Attentes conscientes et inconscientes des propriétaires de chiens

La comportementaliste Laurence Bruder Sergent nous propose aujourd’hui une réflexion sur les raisons conscientes et inconscientes qui font que nous avons choisi cet animal-là, et pas un autre, pour vivre à nos côtés.

Parmi les réponses les plus fréquemment citées à cette question, on trouve « parce que j’aime cet animal, parce qu’il est beau, parce que j’aime le promener dans la nature, passer du temps à le dresser, le présenter à des concours… ».

Et lorsque l’on pousse un peu plus loin, on peut entendre « parce qu’il me rappelle le chien de mon enfance, parce que j’ai toujours entendu dire que les bergers allemands sont intelligents, parce que je suis une fan de tel film dans lequel figurait un jack russel, parce qu’un chien est dévoué, affectueux, fidèle, qu’il ne juge pas… » et on commence déjà à percevoir qu’il y a peut-être des motivations plus profondes que la seule esthétique.

Bien sûr on entendra aussi des arguments quant à une certaine forme d’utilité : « parce que je suis seul et qu’il est une présence, pour me protéger des malveillants, pour occuper mon temps libre… » et on comprend alors que le chien est plus qu’un simple animal de compagnie.

Il comble nos besoins et désirs avoués et inavoués, il nous fait plaisir, il flatte nos égos, il remplit des tâches qu’on lui assigne sans même s’en rendre compte.

 

Quelques avantages à avoir un chien, aux dires de certaines personnes (véridique !) :

-      remplacement d’enfant (le chien porte d’ailleurs un prénom d’humain),

-      prothèse affective (les personnes aux tendances mélancoliques trouvent un soulagement du fait de la présence de leur animal)

-      substitut de conjoint (il accompagne d’ailleurs la personne qui se rend chez des amis),

-      soutien moral(il participe à l’éducation des enfants),

-      valorisation sociale (le fait de contrôler un animal impressionnant rend fier celui qui est en bout de laisse),

-      l’alibi idéal pour refuser une sortie (puisqu’on ne peut pas laisser Pilou tout seul trop longtemps),

-      il peut aussi se transformer en coach sportif pour nous aider à perdre du poids (on fait de grandes promenades ensemble)

-      il est élément distrayant au quotidien (puisqu’il faut le sortir régulièrement, jouer avec lui et même le regarder dormir) ! Cela aide à passer le temps.

-      et aussi agent matrimonial pour faire des rencontres (on retrouve d’autres maîtres et on se promène ensemble).

 

 

-                     TEREBENTINE est un magnifique chien de 40 kilos.

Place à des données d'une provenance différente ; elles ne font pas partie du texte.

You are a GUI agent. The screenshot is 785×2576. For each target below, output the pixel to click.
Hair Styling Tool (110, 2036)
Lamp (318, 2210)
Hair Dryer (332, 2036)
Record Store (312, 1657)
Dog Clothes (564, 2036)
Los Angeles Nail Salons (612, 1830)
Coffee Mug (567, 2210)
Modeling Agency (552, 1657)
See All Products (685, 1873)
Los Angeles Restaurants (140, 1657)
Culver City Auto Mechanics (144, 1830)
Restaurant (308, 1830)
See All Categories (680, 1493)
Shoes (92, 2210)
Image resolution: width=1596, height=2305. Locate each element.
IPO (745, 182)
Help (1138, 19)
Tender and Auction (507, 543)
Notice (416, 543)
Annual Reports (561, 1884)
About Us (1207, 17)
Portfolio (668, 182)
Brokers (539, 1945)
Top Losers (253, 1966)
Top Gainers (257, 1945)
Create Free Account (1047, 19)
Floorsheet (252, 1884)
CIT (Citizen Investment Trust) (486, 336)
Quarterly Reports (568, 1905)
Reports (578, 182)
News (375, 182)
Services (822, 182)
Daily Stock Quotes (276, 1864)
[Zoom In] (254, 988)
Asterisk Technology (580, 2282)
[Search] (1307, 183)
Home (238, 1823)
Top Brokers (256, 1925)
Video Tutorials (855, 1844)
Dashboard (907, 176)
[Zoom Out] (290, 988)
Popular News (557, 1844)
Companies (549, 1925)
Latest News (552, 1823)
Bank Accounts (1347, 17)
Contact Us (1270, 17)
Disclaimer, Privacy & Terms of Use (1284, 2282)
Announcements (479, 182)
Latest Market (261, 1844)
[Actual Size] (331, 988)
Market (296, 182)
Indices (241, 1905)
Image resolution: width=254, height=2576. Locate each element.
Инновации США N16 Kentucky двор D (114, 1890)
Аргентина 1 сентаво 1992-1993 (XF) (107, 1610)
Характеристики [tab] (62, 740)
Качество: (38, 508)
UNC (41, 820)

Il vit seul avec sa maîtresse. Le mari de cette dernière est décédé un an auparavant et les enfants ont quitté la maison depuis longtemps. Madame F. prend contact avec moi parce que « Térèb’ » n’arrête pas de sauter sur les personnes qui arrivent chez elle, il n’en finit plus de les suivre partout et de les flairer durant tout le temps de leur présence. Elle n’ose plus convier ses amis à dîner et souhaite que les choses changent.

En prenant renseignement sur le mode relationnel de TEREBENTINE et de sa maîtresse, j’apprends que le chien dort avec elle depuis le décès du mari, qu’il ne la quitte pas d’une semelle (jusque dans les toilettes !), qu’il interdit même au fils d’embrasser sa mère quand il vient la voir.

Certes il s’y prend toujours de manière amicale. Faussement amicale. Il saute sur les gens, leur mordille « gentiment » (d’après la propriétaire) les vêtements, exige d’être caressé comme un despote qui voudrait qu’on lui fasse allégeance, se couche sur leurs pieds ou s’assied contre eux s’ils sont sur le canapé.

A vrai dire la maîtresse de Térèb’ a une part de responsabilité dans le comportement de son chien : elle lui a accordé tant de privilèges qu’il a appris qu’il pouvait décider de tout.

Il faudra faire en sorte que la maîtresse ouvre les yeux, qu’elle remarque que Térèb’ se comporte exactement comme elle l’attendait sans se l’avouer. Il a pris la place de son mari défunt sur certains points dans le quotidien.

En deux séances avec Madame F., la question est réglée, Térèb’ est plus calme, il salue les arrivants joyeusement mais s’arrête et va à la place indiquée par sa maîtresse lorsqu’elle le lui demande calmement mais fermement.

Elle a repris le contrôle de la situation et montré à son chien qu’elle n’était pas si faible que cela, qu’elle pouvait se gérer toute seule.

 

 

 

CANAILLE est une chienne bouledogue français bien caractérielle. Mr et Mme D. ont un petit garçon difficile, assez désobéissant et parfois violent, il semble qu’un handicap l’affecte dont il ne m’est pas fait de description précise. Déçus de ne pas avoir de relation affectueuse, ludique et interactive satisfaisante avec lui, ils achètent une chienne pour « combler leurs envies de câlins et d’harmonie ».

Ils l’appellent Canaille.

Au départ, le chiot est mignon, amusant et attendrissant. Puis arrive l’adolescence (du chiot !), le lit est déchiqueté, les chaussures dévorées, le canapé dévasté. Les voisins se plaignent des aboiements incessants, même quand les propriétaires de Canaille sont présents !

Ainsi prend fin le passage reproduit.